Objectif de l'exercice — Recopiez tout ce qui va du début du matériel jusqu'à la ligne contenant "(x=200, y=749)" incluse, en remplaçant "screenshot" par "screen capture" sans rien modifier d'autre. Laissez les images hors de la réponse.

☆ ☆ ☆ ☆ ☆ ☆ ☆

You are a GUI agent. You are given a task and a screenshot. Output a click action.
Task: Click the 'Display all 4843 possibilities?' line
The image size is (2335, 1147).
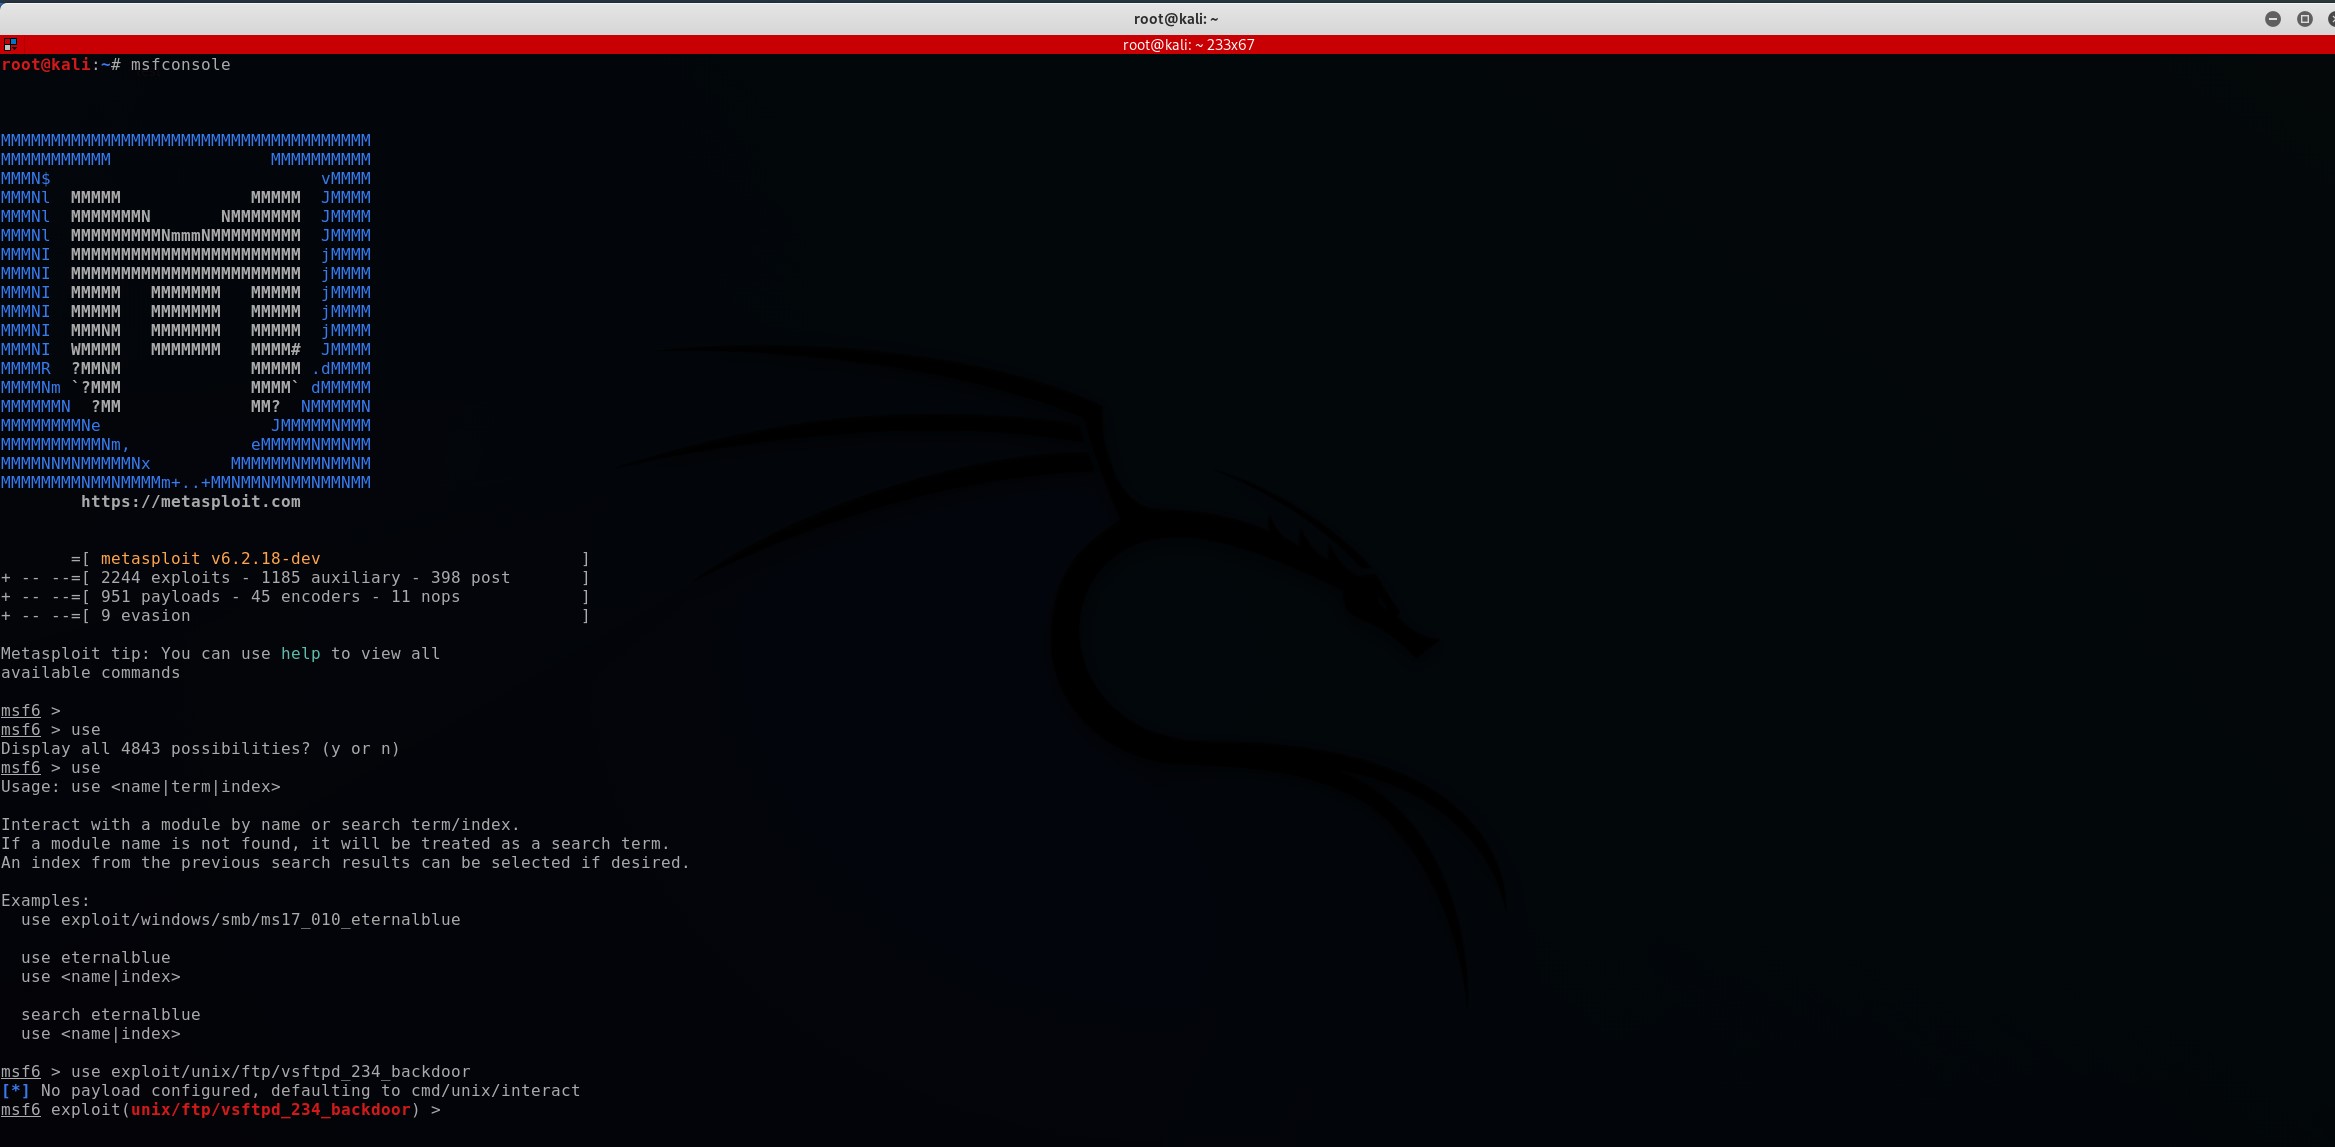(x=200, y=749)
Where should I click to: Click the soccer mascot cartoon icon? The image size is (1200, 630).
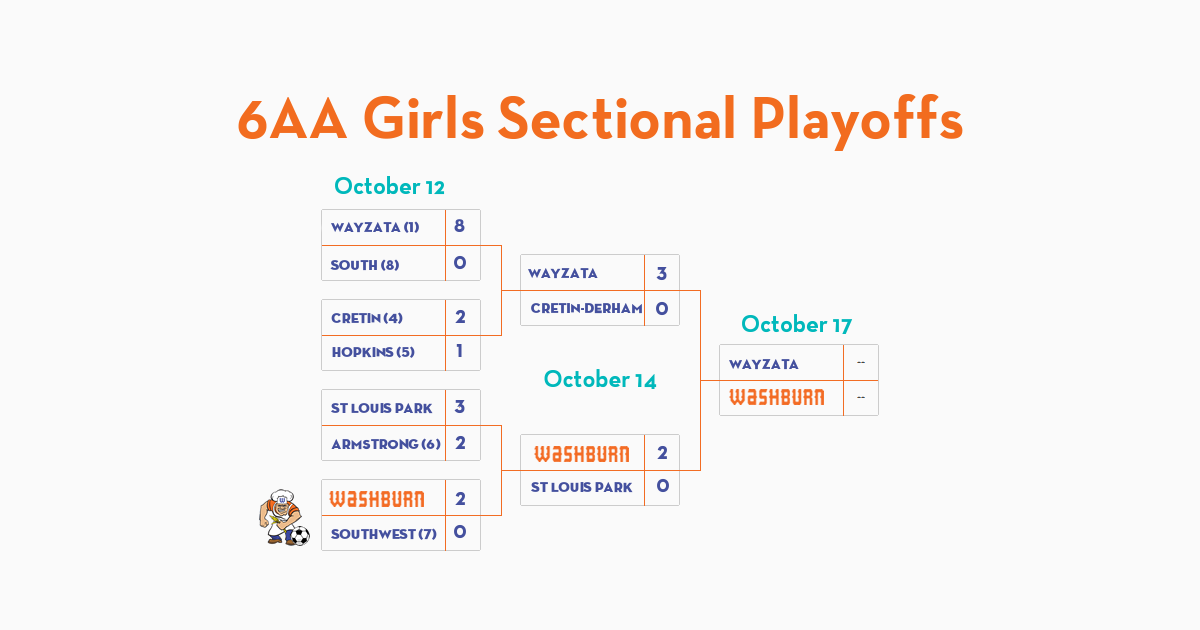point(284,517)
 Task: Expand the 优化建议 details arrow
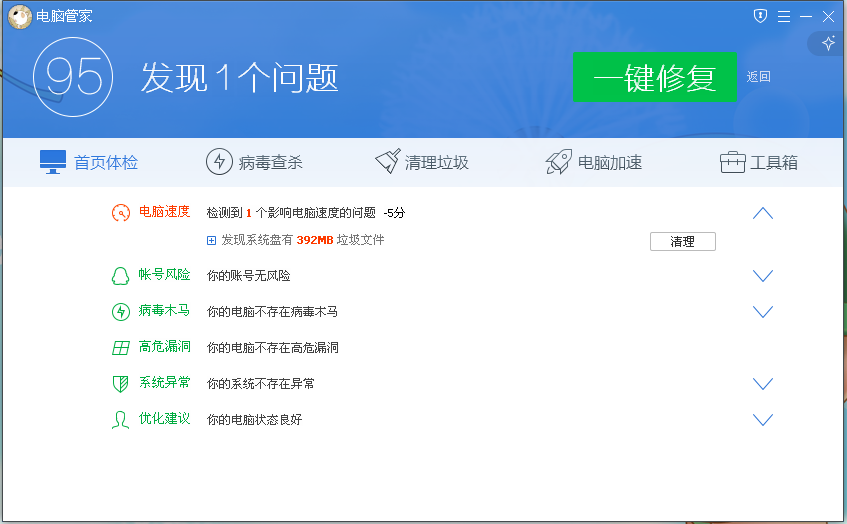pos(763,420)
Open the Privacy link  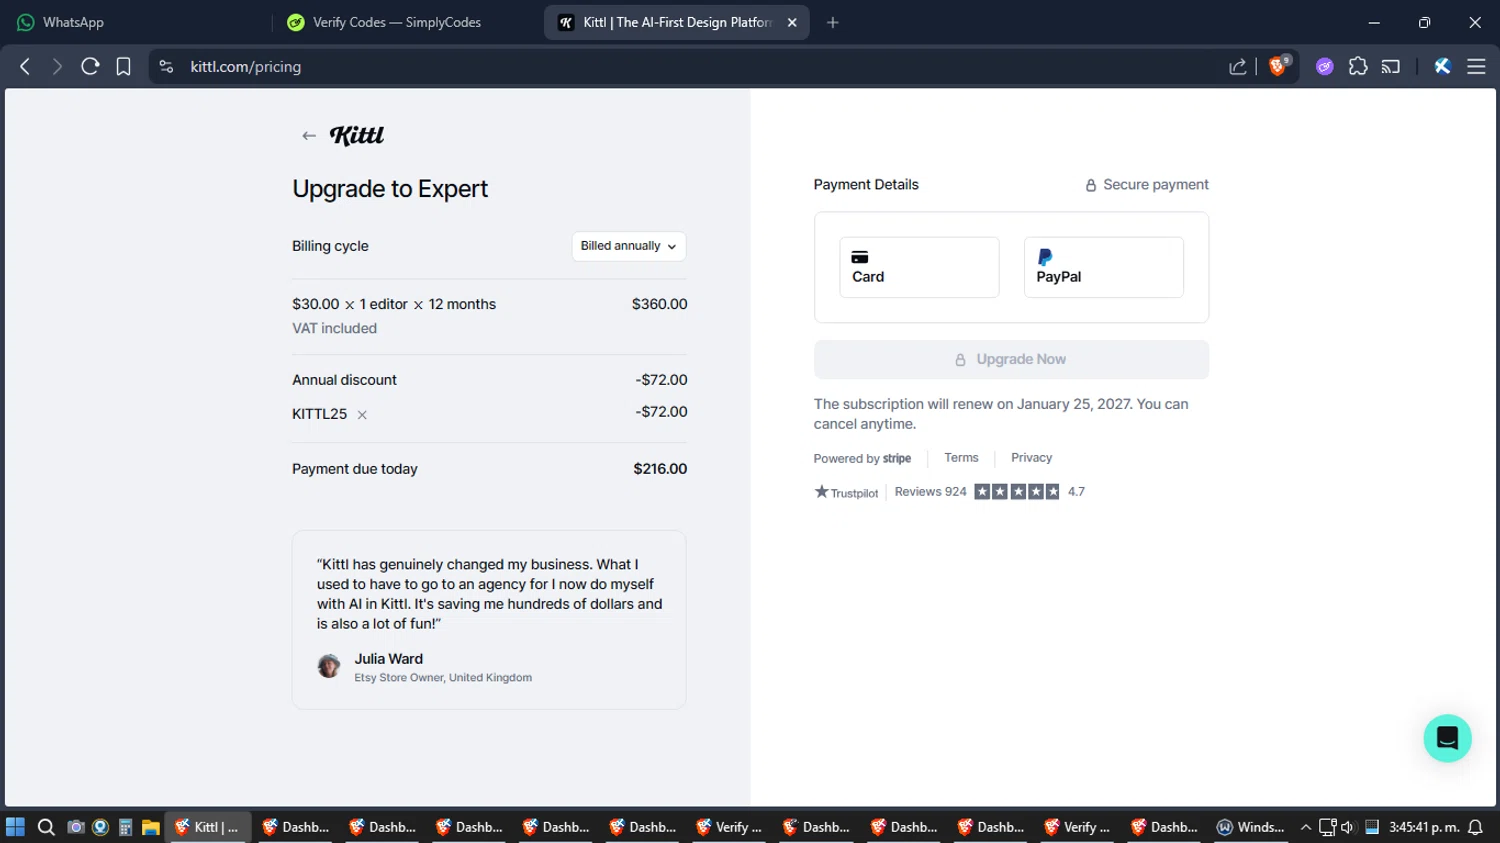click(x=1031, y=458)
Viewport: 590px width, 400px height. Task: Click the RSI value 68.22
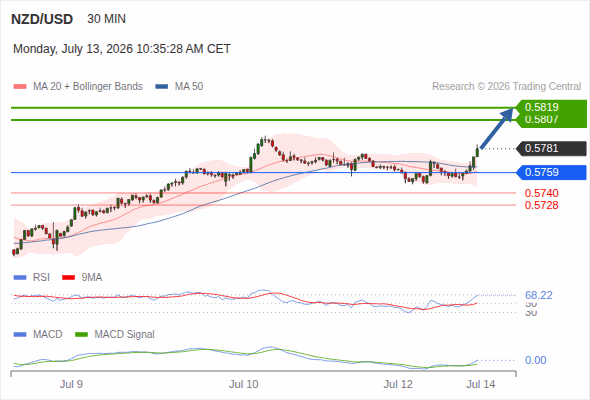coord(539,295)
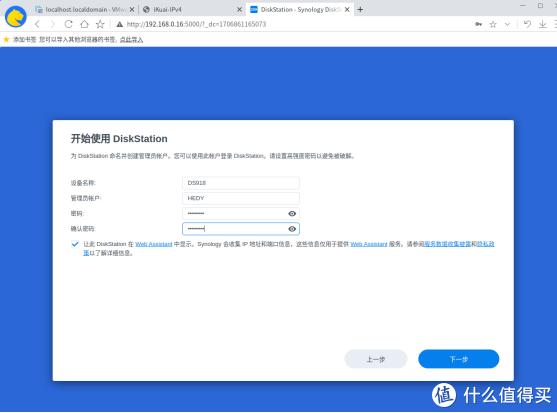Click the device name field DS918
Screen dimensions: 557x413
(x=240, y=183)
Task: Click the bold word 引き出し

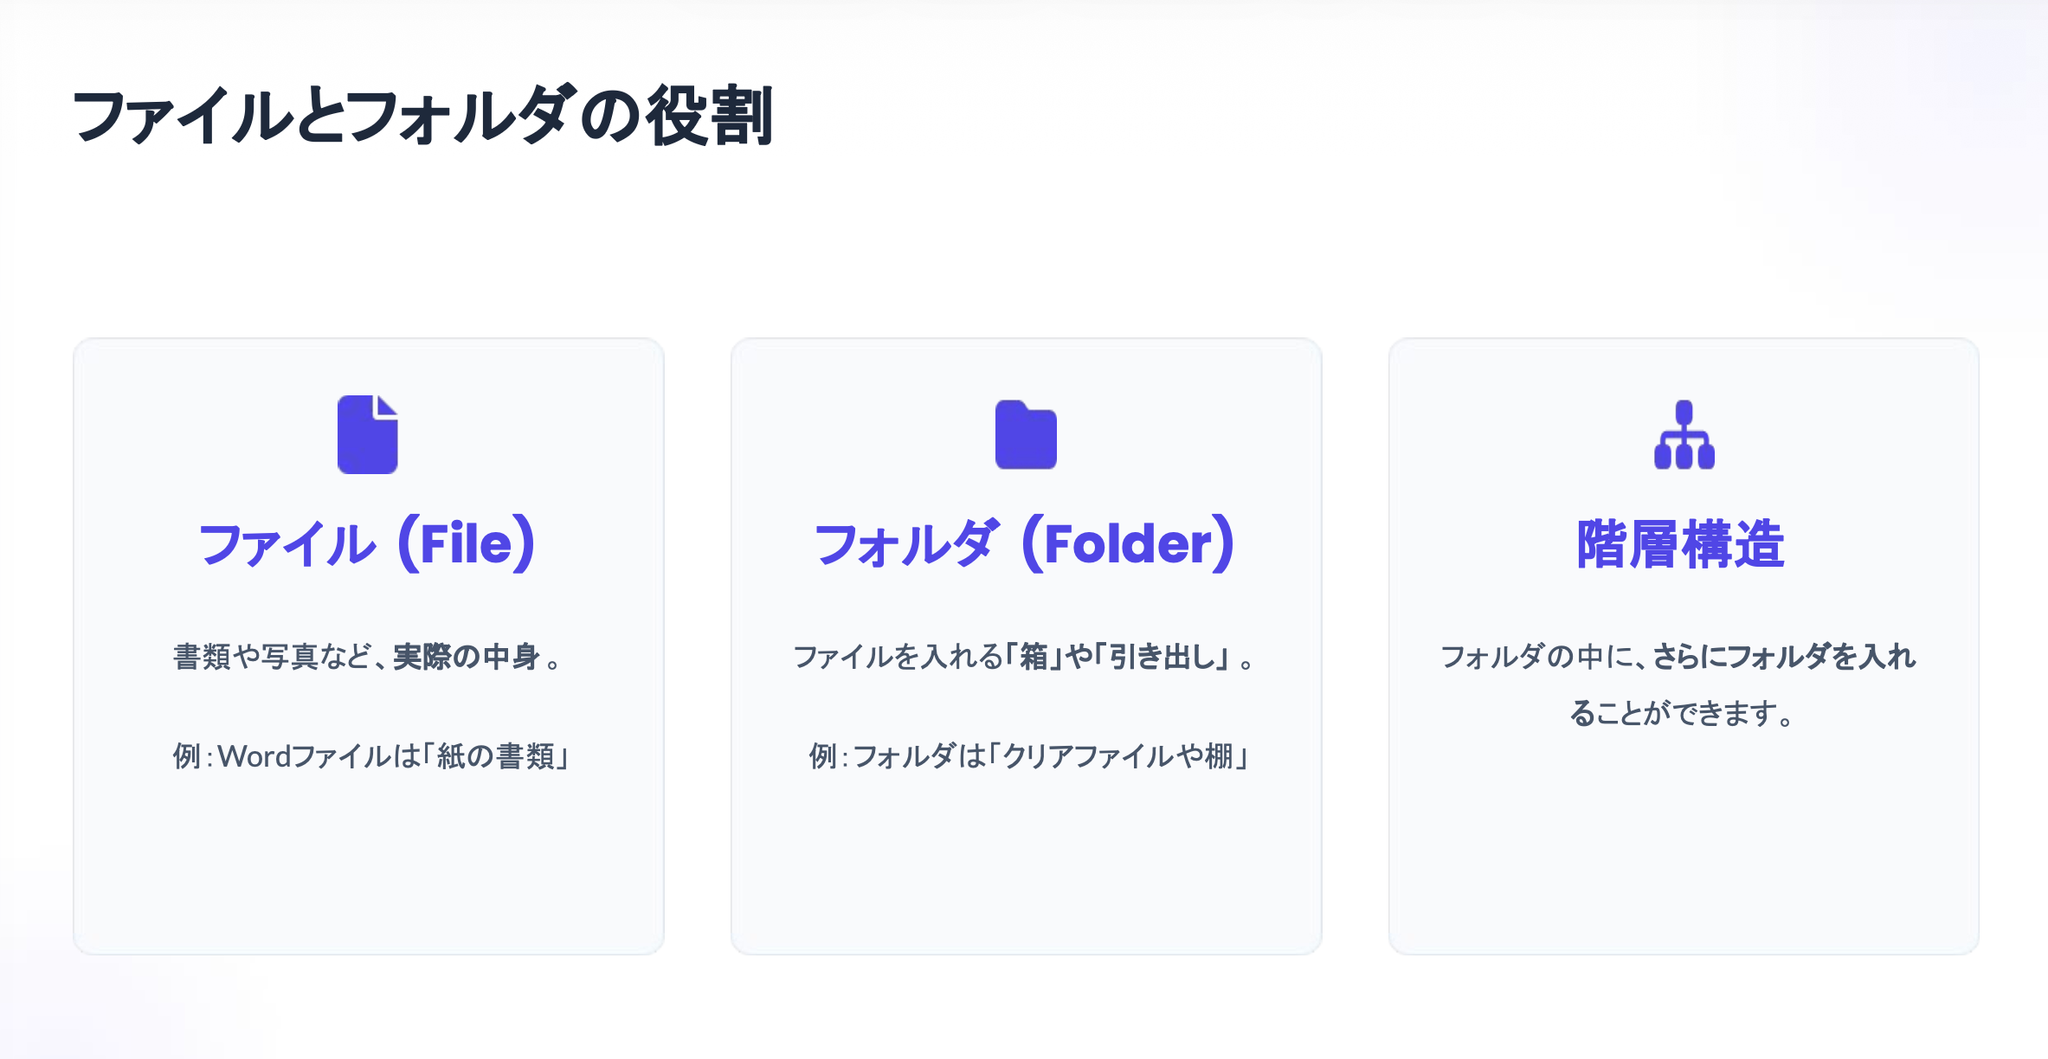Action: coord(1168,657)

☆ ☆ ☆ ☆ ☆ ☆ ☆

Résultat de l'exercice —
You are a GUI agent. You are given a task and a screen capture. Output a click action.
Task: Click the 'Display all 4843 possibilities?' line
The image size is (2335, 1147).
(x=200, y=749)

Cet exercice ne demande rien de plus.